Flower One Mackie Research analyst Greg McLeish likes the look of US cannabis play Flower One (Flower One Stock Quote, Chart, News CSE:FONE) after the company latest quarterly results.

McLeish reviewed FONE’s fourth quarter 2019 and year-end results in an update to clients on Wednesday and
maintained his “Buy” rating with the new price target of C$1.65 per share.
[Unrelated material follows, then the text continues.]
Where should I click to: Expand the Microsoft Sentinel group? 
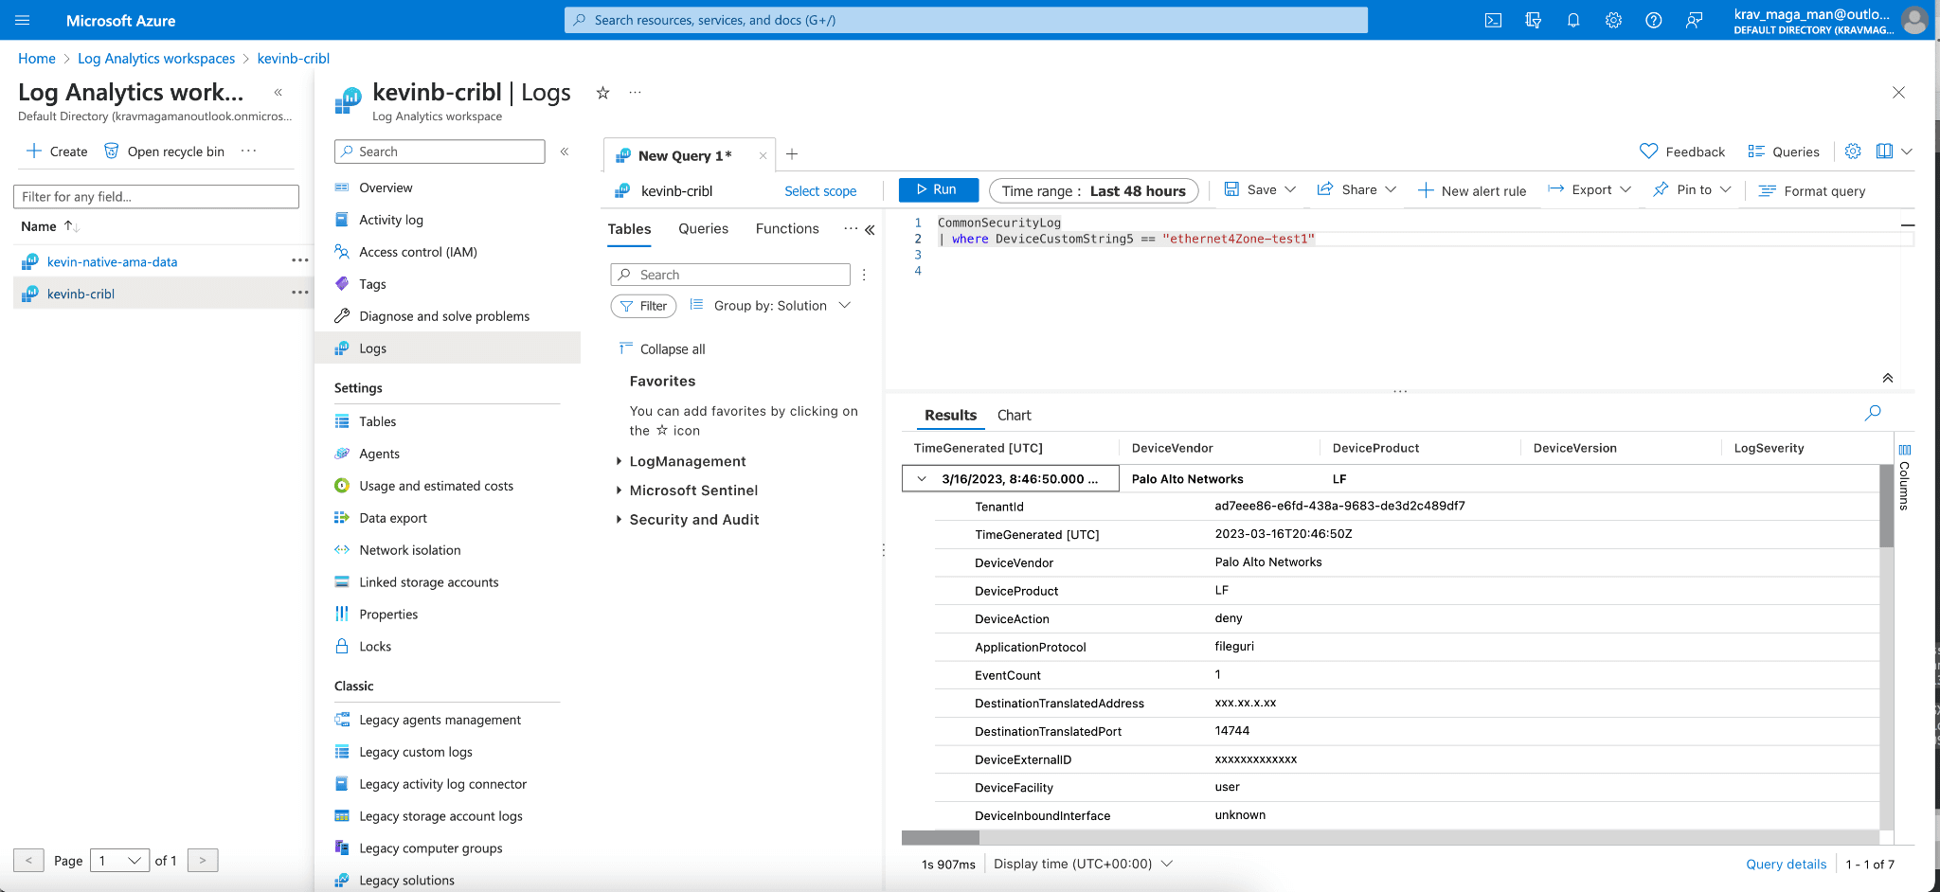tap(619, 491)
Calling 2019 a transformational year for Flower One, the company reported its Q4 results on Monday, featuring revenue up sequentially by 132 per cent to $5.8 million with gross margins of 44 per cent up from 25 per cent for the previous quarter. (All figures in US dollars except where noted otherwise.)

Flower One

Vertically integrated cannabis company Flower One targets the medical and rec markets in Nevada and has a 400,000 sq. ft. greenhouse and 55,000 sq. ft. production facility in the state. FONE started flower sales from the greenhouse in August of last year, with cannabis extraction and production coming online in September. Highlights of the Q4 included the launching of three brands and obtaining two new partnerships, both of which should be launched in upcoming weeks, according to Flower One.
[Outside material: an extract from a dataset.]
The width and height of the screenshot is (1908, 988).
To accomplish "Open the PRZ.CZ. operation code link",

“Our average harvested cash cost of $0.40 per gram in the fourth quarter represented a ten per cent reduction to Flower One's previously reported industry-leading cash cost per gram achieved in the third quarter,” said president and CEO Ken Villazor in a press release. “Importantly, the strong sales momentum generated in the last several months of 2019 following the initial launch of flower sales from our flagship greenhouse in August, carried into the first quarter of 2020, culminating in record sales of $3.9 million in the month of March.”
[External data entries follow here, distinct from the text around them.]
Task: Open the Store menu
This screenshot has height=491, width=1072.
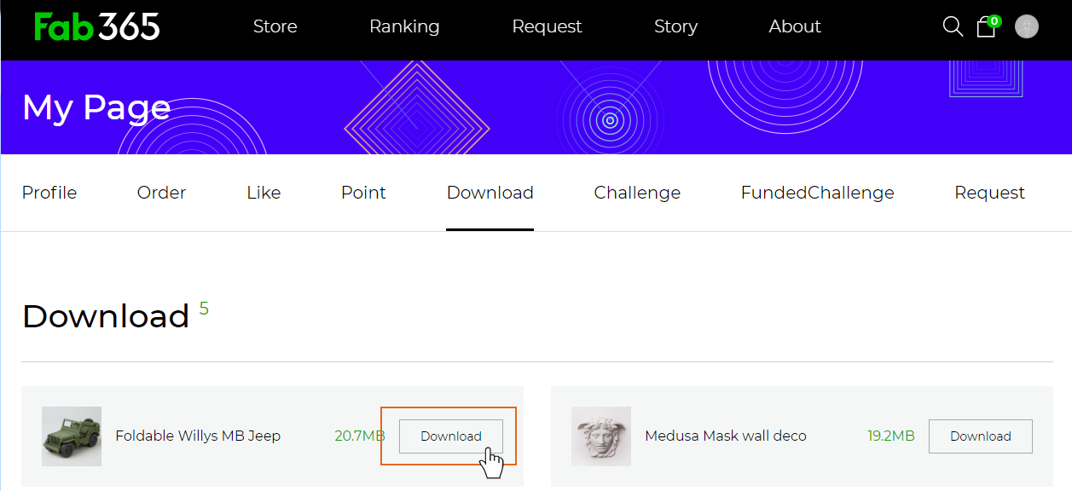Action: coord(275,26)
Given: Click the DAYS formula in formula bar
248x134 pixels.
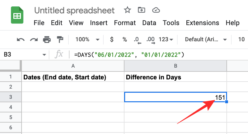Looking at the screenshot, I should tap(129, 55).
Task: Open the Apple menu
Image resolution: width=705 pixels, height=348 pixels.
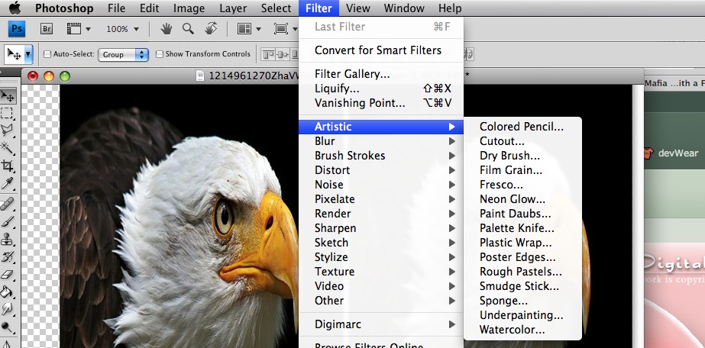Action: (x=15, y=8)
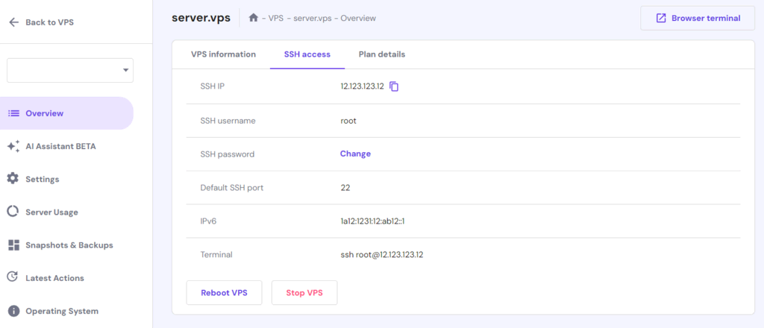Viewport: 764px width, 328px height.
Task: Open the Plan details tab
Action: (x=382, y=54)
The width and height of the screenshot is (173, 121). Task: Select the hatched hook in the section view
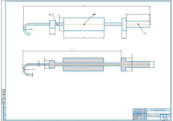point(26,69)
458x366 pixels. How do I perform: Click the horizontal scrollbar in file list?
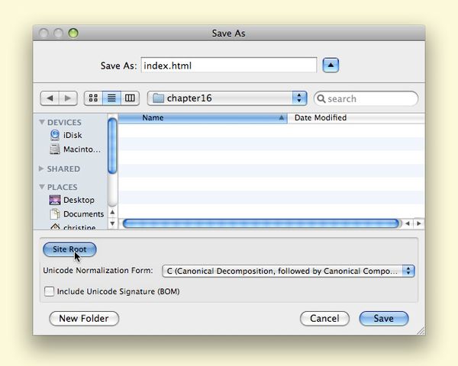260,223
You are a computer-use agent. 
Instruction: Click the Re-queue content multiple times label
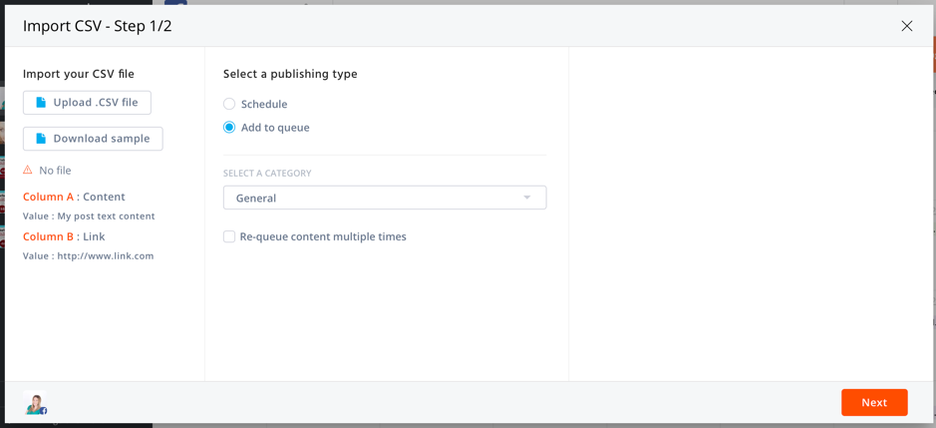click(323, 236)
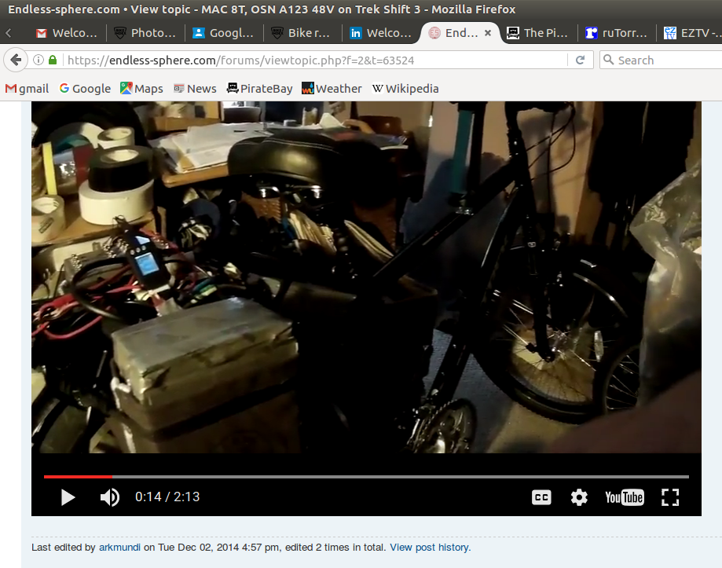
Task: Open View post history link
Action: (x=430, y=548)
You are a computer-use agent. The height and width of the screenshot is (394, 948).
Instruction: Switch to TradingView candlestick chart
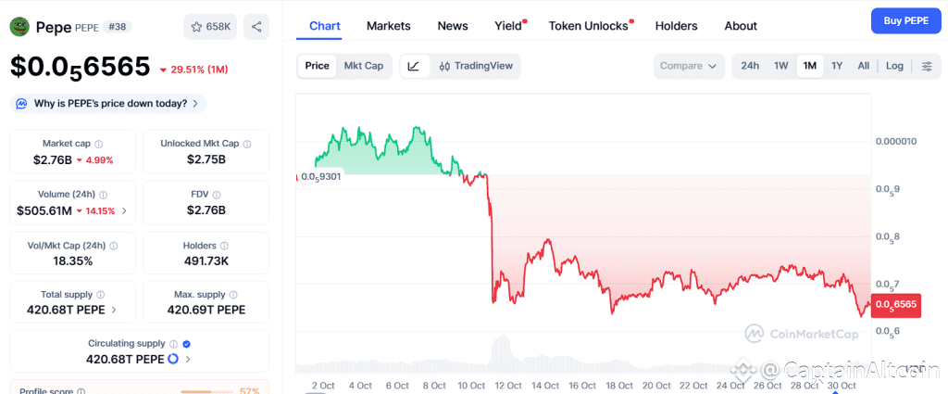475,66
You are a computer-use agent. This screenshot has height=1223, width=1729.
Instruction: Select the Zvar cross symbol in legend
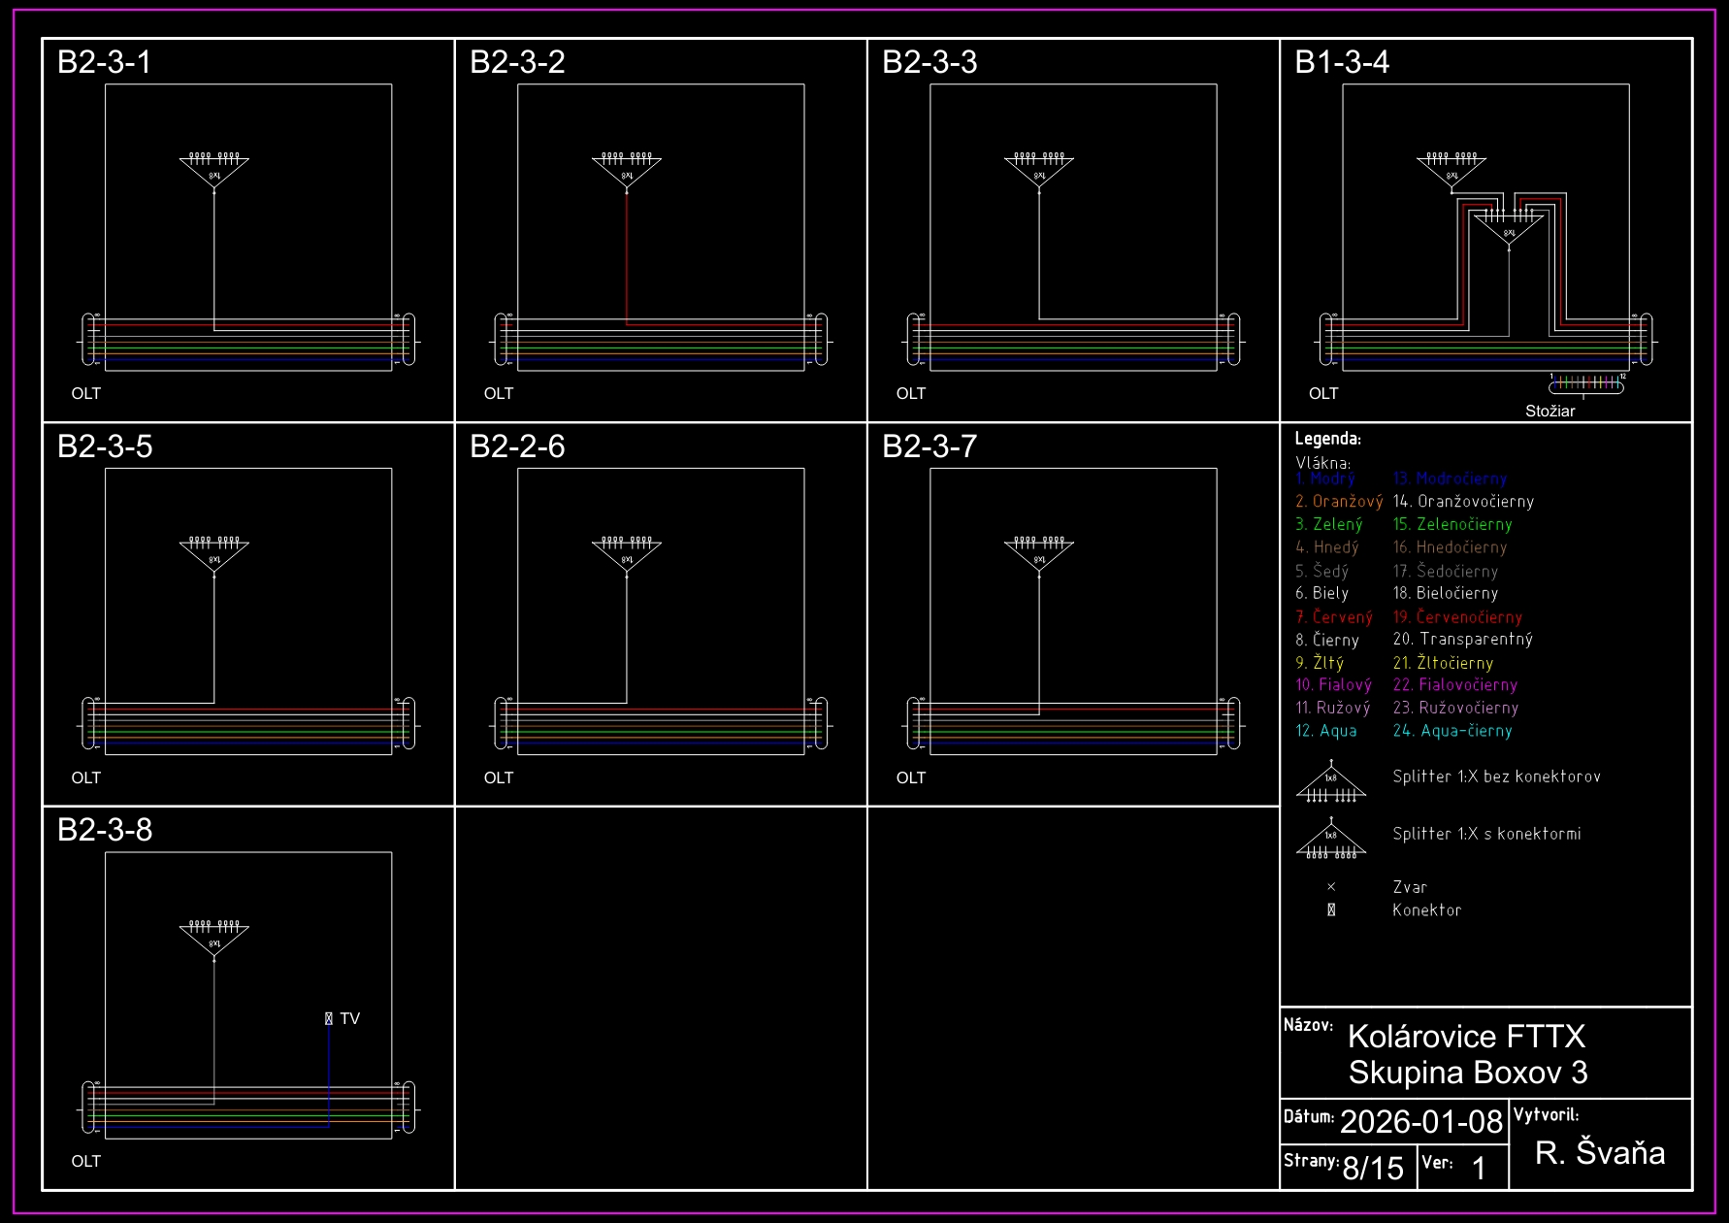pos(1331,887)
FONE’s fourth quarter revenue of $5.8 million was ahead of McLeish’s $5.2 million estimate, while the company’s EBITDA loss of $5.6 million was larger than the analyst’s forecasted loss of $3.1 million. McLeish said the earnings miss came down to an unrealized fair value adjustment on growth of biological assets which negatively affected the quarter’s pretax income.

McLeish wrote that FONE has been focusing on cultivating specific strains for brand launches through the first half of 2020, resulting in the accumulation of inventory, a large portion of which is likely to be shifted to extraction for the launch of Flower One’s derivatives lineup.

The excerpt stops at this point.